Optimal Design of the Austenitic Stainless-Steel Composition Based on Machine Learning and Genetic Algorithm

Abstract

As the fourth paradigm of materials research and development, the materials genome paradigm can significantly improve the efficiency of research and development for austenitic stainless steel. In this study, by collecting experimental data of austenitic stainless steel, the chemical composition of austenitic stainless steel is optimized by machine learning and a genetic algorithm, so that the production cost is reduced, and the research and development of new steel grades is accelerated without reducing the mechanical properties. Specifically, four machine learning prediction models were established for different mechanical properties, with the gradient boosting regression (gbr) algorithm demonstrating superior prediction accuracy compared to other commonly used machine learning algorithms. Bayesian optimization was then employed to optimize the hyperparameters in the gbr algorithm, resulting in the identification of the optimal combination of hyperparameters. The mechanical properties prediction model established at this stage had good prediction accuracy on the test set (yield strength: R2 = 0.88, MAE = 4.89 MPa; ultimate tensile strength: R2 = 0.99, MAE = 2.65 MPa; elongation: R2 = 0.84, MAE = 1.42%; reduction in area: R2 = 0.88, MAE = 1.39%).

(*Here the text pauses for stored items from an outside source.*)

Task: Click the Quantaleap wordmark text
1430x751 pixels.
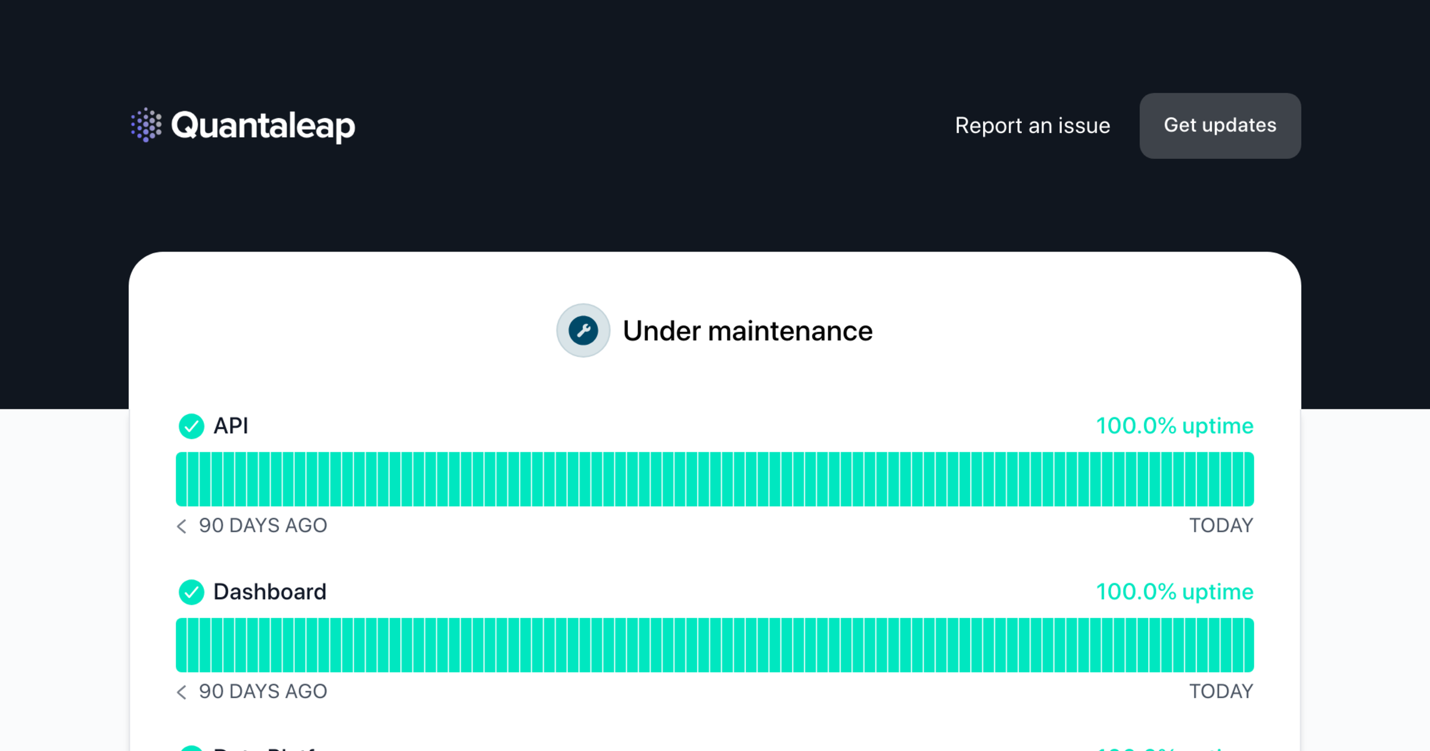Action: [263, 126]
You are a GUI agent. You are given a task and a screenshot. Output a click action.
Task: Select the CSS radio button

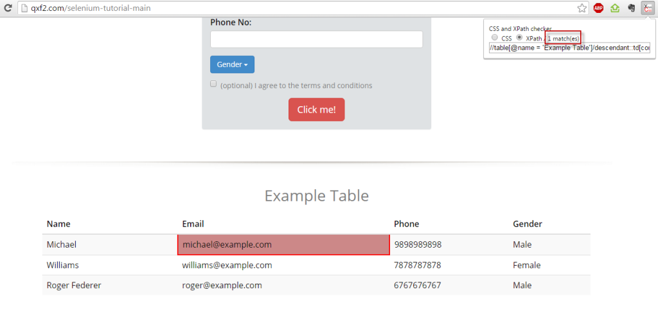494,38
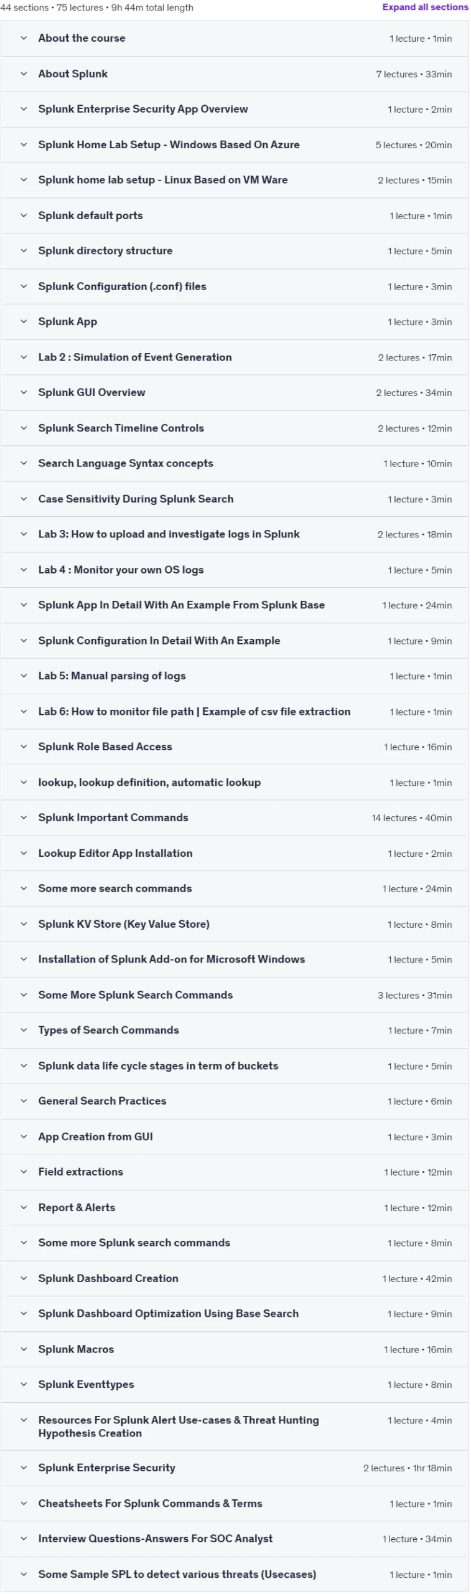Open Splunk Dashboard Creation section
The width and height of the screenshot is (471, 1594).
(235, 1278)
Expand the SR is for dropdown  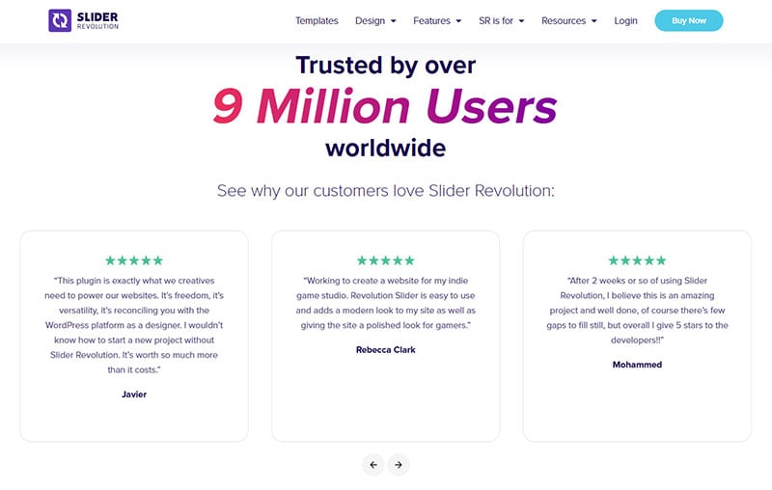[x=501, y=20]
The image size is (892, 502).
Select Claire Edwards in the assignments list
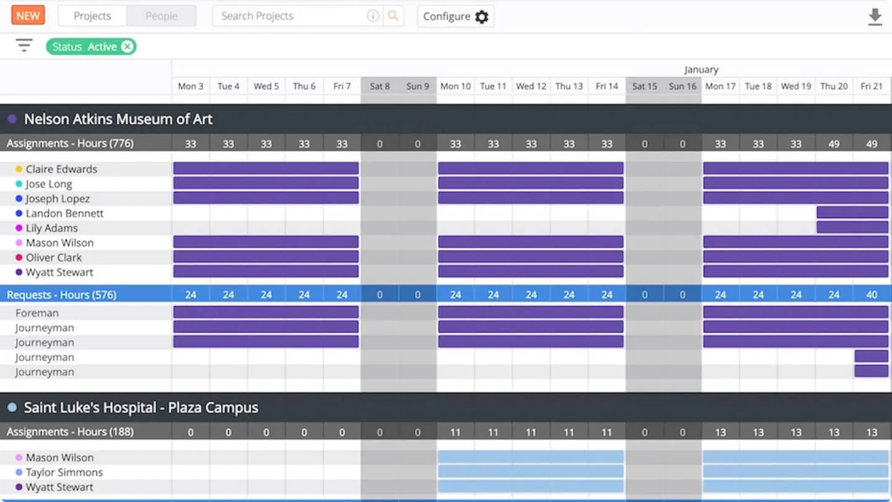(61, 169)
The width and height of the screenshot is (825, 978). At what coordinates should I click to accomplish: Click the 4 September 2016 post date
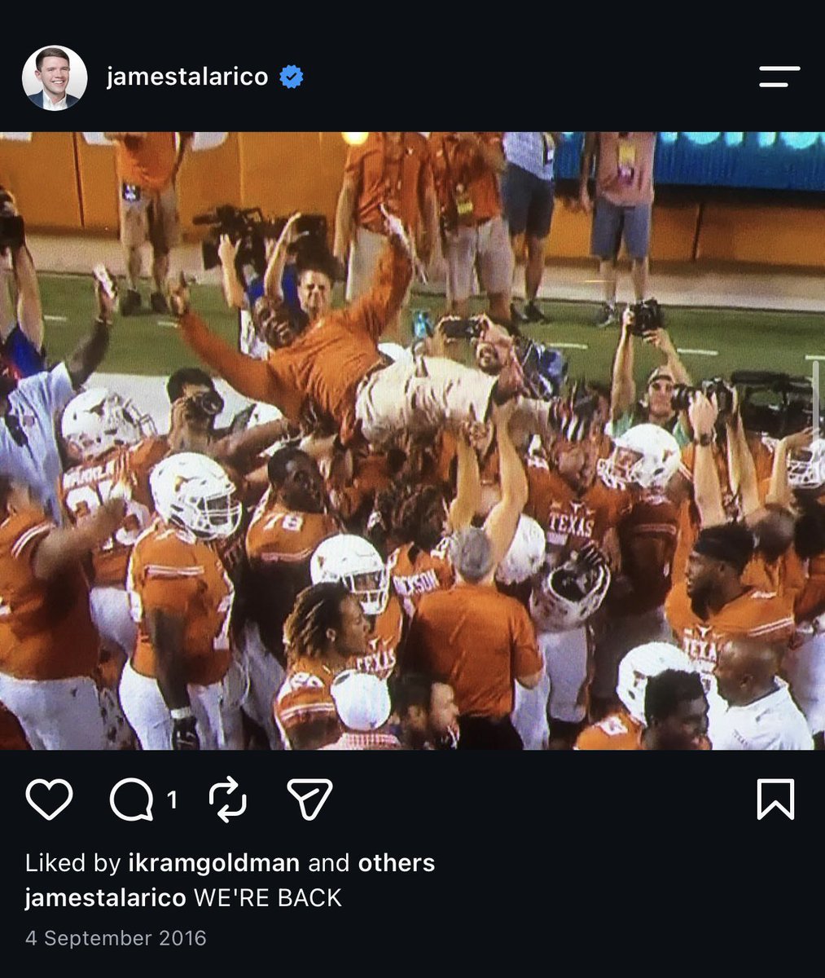(x=116, y=938)
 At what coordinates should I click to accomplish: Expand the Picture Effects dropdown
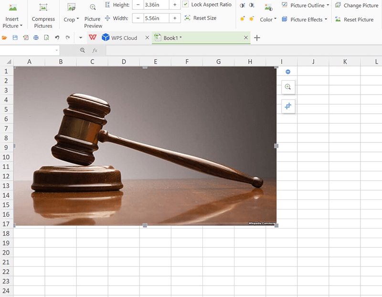click(x=326, y=20)
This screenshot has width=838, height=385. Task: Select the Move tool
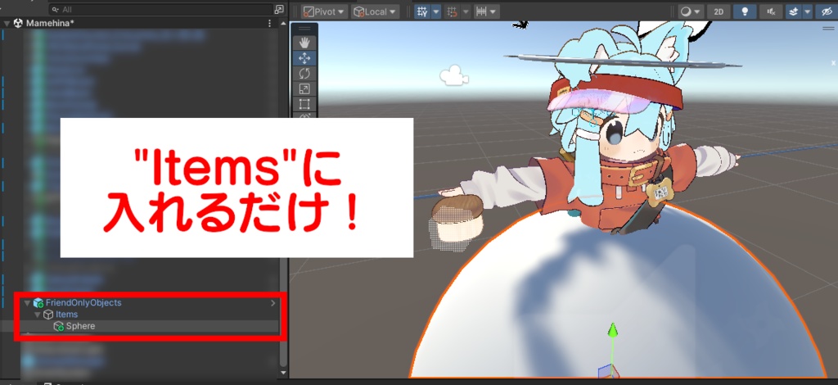(304, 58)
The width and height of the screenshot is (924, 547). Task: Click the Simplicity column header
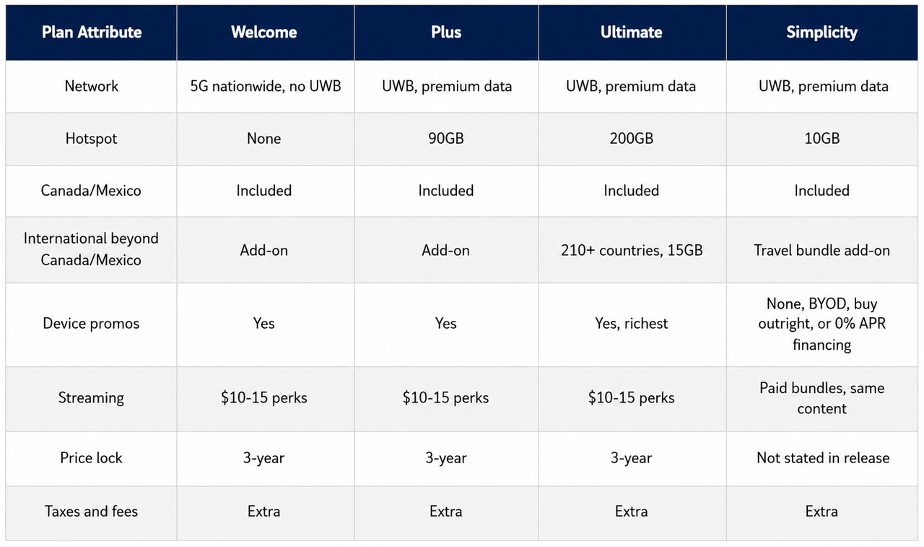coord(821,33)
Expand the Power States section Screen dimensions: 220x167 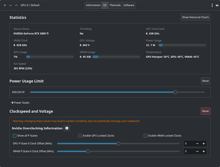[x=20, y=103]
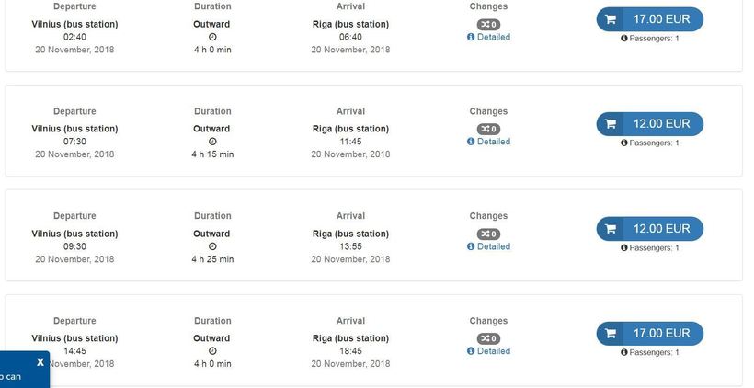This screenshot has width=754, height=388.
Task: Click cart icon on 09:30 trip button
Action: tap(611, 229)
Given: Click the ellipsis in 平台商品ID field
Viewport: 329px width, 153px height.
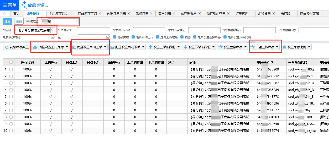Looking at the screenshot, I should pos(107,30).
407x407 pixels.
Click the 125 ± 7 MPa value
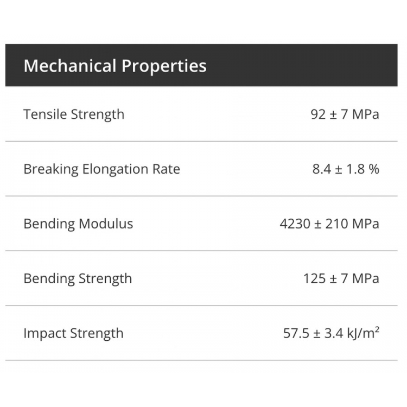point(341,278)
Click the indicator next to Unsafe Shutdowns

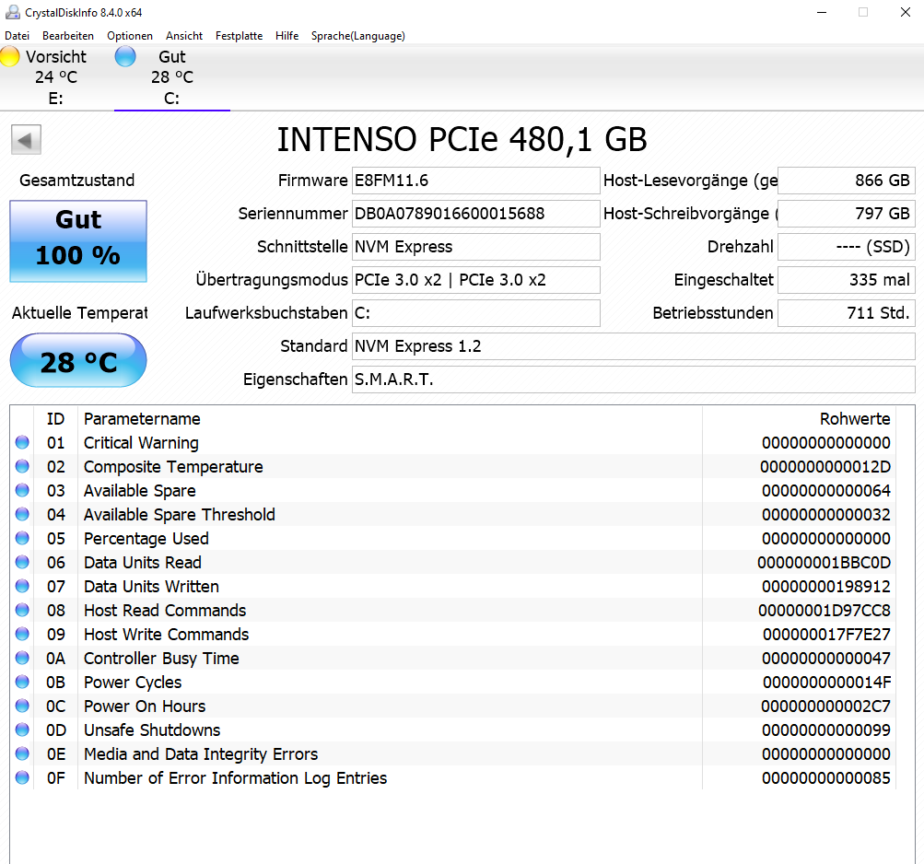22,730
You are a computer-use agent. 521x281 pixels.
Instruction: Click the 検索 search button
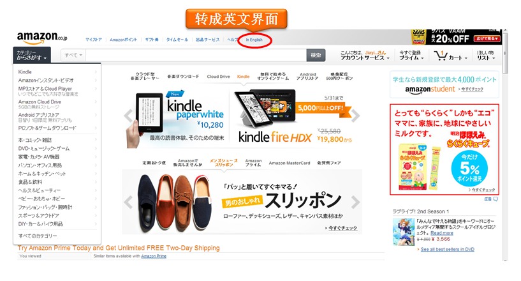coord(316,56)
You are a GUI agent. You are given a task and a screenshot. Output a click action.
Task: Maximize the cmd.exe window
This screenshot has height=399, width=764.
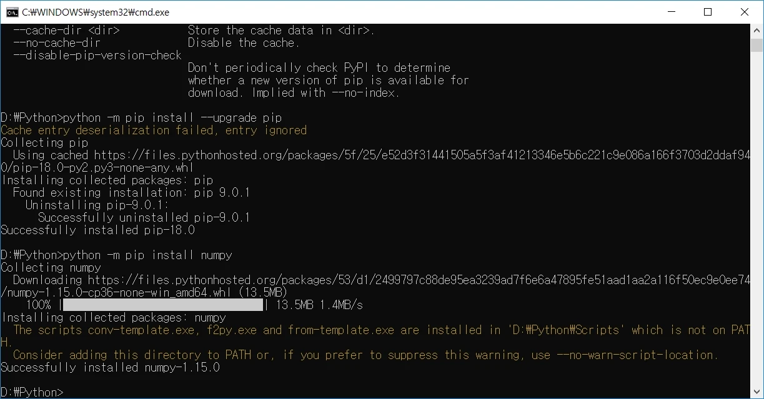tap(708, 12)
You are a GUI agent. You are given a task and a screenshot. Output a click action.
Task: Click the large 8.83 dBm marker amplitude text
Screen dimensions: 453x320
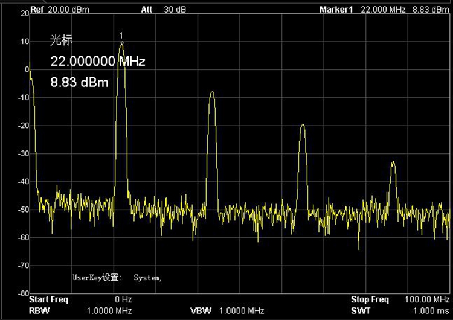tap(79, 82)
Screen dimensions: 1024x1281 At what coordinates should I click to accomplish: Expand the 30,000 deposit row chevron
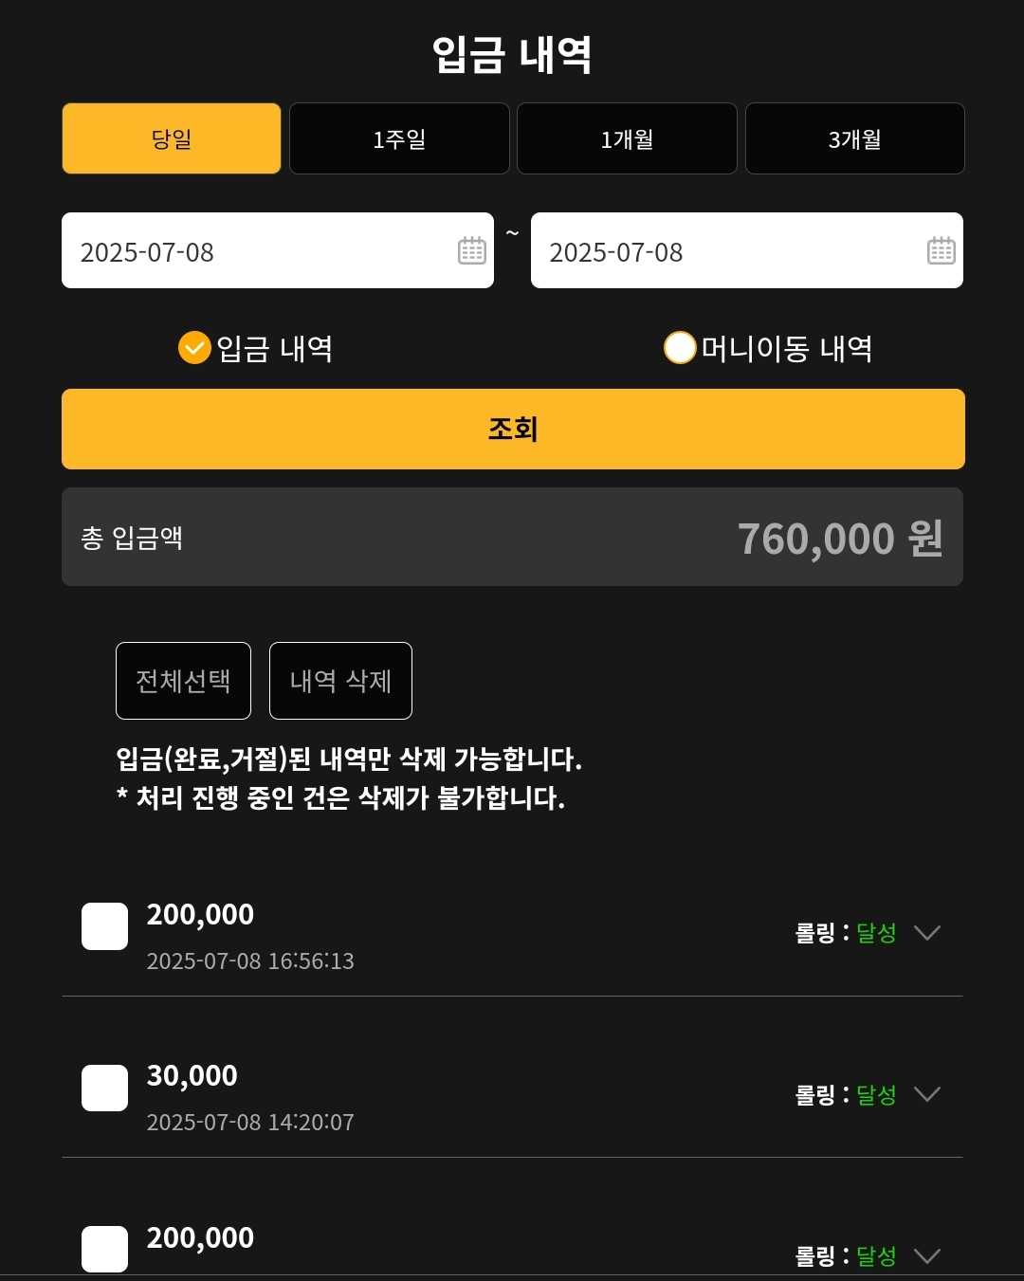[x=926, y=1094]
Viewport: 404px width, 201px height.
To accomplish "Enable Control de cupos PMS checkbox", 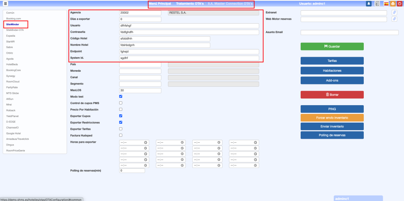I will [x=121, y=103].

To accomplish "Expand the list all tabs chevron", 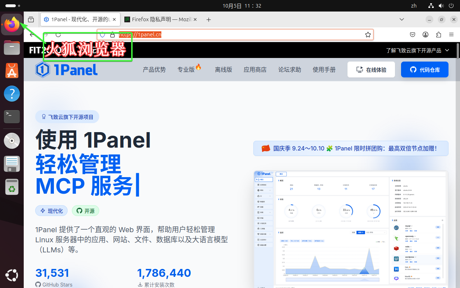I will [402, 19].
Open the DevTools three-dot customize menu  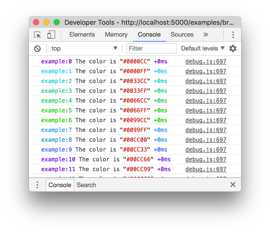click(x=233, y=35)
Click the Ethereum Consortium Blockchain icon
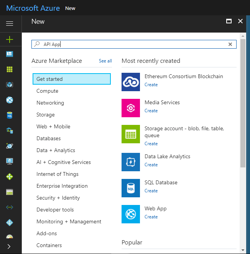Viewport: 250px width, 254px height. [x=131, y=82]
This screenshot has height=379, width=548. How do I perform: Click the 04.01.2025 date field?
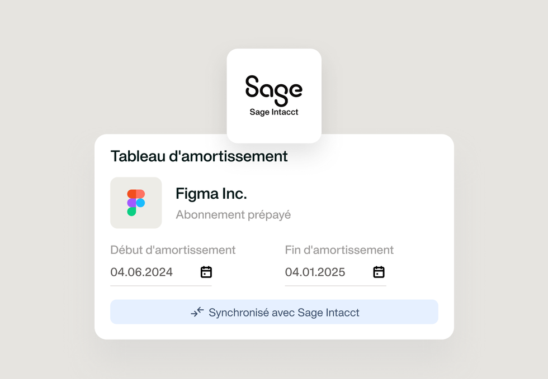pyautogui.click(x=315, y=272)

Moreover, feature importance and Shapley Additive Explanation (SHAP) values were utilized to analyze the interpretability of the performance prediction models and to assess how the features influence the overall performance. Finally, the NSGA-III algorithm was used to simultaneously maximize the mechanical property prediction models within the search space, thereby obtaining the corresponding non-dominated solution set of chemical composition and achieving the optimization of austenitic stainless-steel compositions.